I signed up for NaNoWriMo this year. If you have no idea what that means, you can clink the link for deets, but the gist is that you - and more than two-hundred thousand other people who've signed up - write a fifty-thousand word novel in a month. I've never tried it before, but the timing this year seemed perfect: my last novel is out of my hands and I have an idea I'm excited to work on. So, why not? And then there was a hurricane.
And school was cancelled for a week...and counting.
This is a big deal since my writing time is the two-and-a-half hours Monday through Friday when all kids are in school. And, between conference days, Veterans Day and Thanksgiving, none of the other weeks of November are full school weeks either.
So, yeah, maybe not the best month to try to write a novel.
Except...that's kind of the whole point of NaNo.
One thing I hear a lot is: when do you find the time to write? I could never do that. And my answer is always: yes, you could. if you wanted it badly enough. There are a LOT of people who write novels faster and with a lot less time on their hands than I've got. There's never a great time to write a book, minutes never magically appear and there are always plenty of reasons why you can't. Even during my dedicated writing time, I often find my attention wandering - usually to completely useless stuff. I'm resting, I sometimes tell myself, recharging brain cells...which is complete rubbish.
So, this is why I signed up for NaNo. Because sometimes you just have to dig in and do it. My first drafts usually take me months - I think six to eight is the shortest ever - and I wanted to see if a more disciplined approach would help me work faster. Of course, I had to waste a little time breaking it down so I'd know what I was facing:
Fifty-thousand words breaks down to one-thousand six-hundred sixty-six per day over thirty days. That's about six pages a day (you generally count each 250 words as a page) which is a lot. I'm going into NaNo with something I've already started which is technically cheating. I don't think I'll count as someone who's officially "won" NaNo, but I'm okay with that since I'm just trying to finish the book.

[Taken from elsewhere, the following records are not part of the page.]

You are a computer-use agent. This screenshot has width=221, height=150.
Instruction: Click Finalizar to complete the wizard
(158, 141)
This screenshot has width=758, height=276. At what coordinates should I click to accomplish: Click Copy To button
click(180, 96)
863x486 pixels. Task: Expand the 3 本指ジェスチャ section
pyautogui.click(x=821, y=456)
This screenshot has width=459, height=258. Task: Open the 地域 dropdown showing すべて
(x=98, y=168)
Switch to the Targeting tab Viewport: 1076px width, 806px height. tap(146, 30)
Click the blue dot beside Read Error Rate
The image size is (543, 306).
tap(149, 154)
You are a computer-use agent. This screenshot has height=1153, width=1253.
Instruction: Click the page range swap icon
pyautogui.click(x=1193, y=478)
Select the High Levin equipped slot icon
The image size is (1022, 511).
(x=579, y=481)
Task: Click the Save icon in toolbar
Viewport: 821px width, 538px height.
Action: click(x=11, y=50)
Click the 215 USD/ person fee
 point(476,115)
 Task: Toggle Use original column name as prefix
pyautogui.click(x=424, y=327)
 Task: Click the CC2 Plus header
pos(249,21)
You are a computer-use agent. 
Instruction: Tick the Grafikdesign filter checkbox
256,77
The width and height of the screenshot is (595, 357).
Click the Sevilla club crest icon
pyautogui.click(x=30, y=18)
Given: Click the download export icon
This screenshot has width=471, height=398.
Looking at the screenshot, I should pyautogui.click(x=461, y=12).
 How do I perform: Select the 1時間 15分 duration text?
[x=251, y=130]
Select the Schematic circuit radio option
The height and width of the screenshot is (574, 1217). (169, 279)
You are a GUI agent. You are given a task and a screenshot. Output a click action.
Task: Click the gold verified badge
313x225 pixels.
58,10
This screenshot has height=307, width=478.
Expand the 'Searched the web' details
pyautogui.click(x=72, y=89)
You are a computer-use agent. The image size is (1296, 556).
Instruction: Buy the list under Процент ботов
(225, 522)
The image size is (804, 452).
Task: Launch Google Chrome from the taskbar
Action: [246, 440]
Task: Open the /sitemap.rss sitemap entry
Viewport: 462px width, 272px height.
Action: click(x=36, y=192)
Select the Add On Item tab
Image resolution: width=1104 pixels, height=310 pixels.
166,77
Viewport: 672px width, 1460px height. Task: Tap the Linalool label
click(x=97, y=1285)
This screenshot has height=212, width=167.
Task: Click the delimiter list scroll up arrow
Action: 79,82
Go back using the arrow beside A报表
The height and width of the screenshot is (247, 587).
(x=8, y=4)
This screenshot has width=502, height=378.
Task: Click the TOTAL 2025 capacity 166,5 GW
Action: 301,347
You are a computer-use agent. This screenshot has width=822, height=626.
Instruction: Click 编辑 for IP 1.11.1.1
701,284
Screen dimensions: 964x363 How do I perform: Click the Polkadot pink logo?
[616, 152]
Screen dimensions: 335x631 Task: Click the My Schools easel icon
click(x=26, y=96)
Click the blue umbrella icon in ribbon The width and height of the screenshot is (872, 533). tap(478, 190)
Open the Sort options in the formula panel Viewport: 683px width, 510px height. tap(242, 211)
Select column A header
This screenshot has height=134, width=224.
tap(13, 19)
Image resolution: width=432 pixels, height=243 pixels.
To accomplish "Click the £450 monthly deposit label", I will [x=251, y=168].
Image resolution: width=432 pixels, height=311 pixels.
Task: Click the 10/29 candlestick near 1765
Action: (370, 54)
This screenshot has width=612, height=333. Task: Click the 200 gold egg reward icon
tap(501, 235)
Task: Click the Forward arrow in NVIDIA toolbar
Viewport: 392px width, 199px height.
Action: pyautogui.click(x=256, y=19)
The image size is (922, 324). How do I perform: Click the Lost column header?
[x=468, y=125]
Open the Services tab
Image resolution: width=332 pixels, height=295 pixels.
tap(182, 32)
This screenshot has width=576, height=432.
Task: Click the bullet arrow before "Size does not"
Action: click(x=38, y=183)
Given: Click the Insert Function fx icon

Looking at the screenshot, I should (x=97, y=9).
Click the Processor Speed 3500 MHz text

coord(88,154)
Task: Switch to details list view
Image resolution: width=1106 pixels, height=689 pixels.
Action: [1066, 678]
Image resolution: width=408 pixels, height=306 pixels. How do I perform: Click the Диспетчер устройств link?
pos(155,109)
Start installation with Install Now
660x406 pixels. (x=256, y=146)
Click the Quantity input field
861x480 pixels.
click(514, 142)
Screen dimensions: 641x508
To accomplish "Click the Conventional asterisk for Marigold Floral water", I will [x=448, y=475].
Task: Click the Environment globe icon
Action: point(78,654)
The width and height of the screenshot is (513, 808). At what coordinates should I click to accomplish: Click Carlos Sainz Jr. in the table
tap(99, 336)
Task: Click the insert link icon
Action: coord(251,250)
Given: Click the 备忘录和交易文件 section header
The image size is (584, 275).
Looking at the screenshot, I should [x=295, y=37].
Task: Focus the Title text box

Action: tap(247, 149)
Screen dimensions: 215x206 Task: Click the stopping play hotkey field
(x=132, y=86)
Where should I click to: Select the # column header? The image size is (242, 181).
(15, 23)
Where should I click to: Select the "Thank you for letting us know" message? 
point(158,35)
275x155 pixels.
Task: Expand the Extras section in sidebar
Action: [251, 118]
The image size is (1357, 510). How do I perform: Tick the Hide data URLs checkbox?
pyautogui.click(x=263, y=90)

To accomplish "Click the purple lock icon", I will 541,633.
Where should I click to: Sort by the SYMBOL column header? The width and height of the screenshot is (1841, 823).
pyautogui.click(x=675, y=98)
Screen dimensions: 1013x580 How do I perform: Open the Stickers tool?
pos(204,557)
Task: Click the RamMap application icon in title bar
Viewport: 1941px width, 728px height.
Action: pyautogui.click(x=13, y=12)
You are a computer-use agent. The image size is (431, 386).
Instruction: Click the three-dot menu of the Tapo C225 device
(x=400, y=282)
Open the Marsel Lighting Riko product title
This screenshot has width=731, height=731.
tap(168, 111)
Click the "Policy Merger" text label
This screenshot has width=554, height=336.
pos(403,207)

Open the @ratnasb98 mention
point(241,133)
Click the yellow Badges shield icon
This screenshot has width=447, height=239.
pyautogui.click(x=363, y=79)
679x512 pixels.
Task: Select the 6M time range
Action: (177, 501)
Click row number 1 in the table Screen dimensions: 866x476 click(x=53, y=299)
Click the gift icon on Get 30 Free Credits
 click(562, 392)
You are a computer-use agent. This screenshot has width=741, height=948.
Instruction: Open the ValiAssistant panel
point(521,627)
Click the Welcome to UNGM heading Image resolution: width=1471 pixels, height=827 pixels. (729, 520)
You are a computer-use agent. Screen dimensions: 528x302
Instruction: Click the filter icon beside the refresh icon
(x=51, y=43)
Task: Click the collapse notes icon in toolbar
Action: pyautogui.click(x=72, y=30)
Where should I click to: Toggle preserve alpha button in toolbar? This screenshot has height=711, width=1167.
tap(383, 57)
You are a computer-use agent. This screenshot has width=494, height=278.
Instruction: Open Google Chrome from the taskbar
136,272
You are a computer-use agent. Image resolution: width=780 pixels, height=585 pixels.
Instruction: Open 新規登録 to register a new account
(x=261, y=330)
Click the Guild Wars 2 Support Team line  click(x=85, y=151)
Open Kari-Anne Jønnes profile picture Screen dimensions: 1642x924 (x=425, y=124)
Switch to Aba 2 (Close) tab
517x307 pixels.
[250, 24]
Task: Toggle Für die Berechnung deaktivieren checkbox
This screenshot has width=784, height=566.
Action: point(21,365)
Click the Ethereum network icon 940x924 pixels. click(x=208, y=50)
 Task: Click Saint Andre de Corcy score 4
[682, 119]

Since I'm already 13,850 words in, my goals and daily counts and such are adjusted accordingly. And I'm going to do my tracking weekly because there are some days I won't get to write at all. My goal is 8,435 words per week or thirty-four pages which should get me close to the 50,000 total by the end (for some reason my numbers didn't add up exactly right. Whatever. Math is not my strong suit.)
If you've ever thought about writing a book, its not too late to join. Check out the NaNo site. There are lots of great tips, forums, writer communities that can motivate and encourage, even live write-in sessions in lots of places...whatever kick in the pants you might need, you'll probably find it there.
If you've already signed up for NaNo, good luck! And - in one of those moments when you need to give your brain a minute to recharge - check out the KidLit Cares auction Kate Messner is hosting on her blog. Funds raised go to the Red Cross for Hurricane Sandy relief efforts and there are some agent, editor and writer critiques available that will be perfect for your soon-to-be-finished novel. Feedback from industry professionals is worth its weight in gold...truly.
I'm planning to check in at least weekly with my progress and thoughts on whether NaNo is working for me. But now, I'm down to thirty-seven minutes of writing time so I've gotta go.
Hopefully, it'll be a good month to write a novel after all.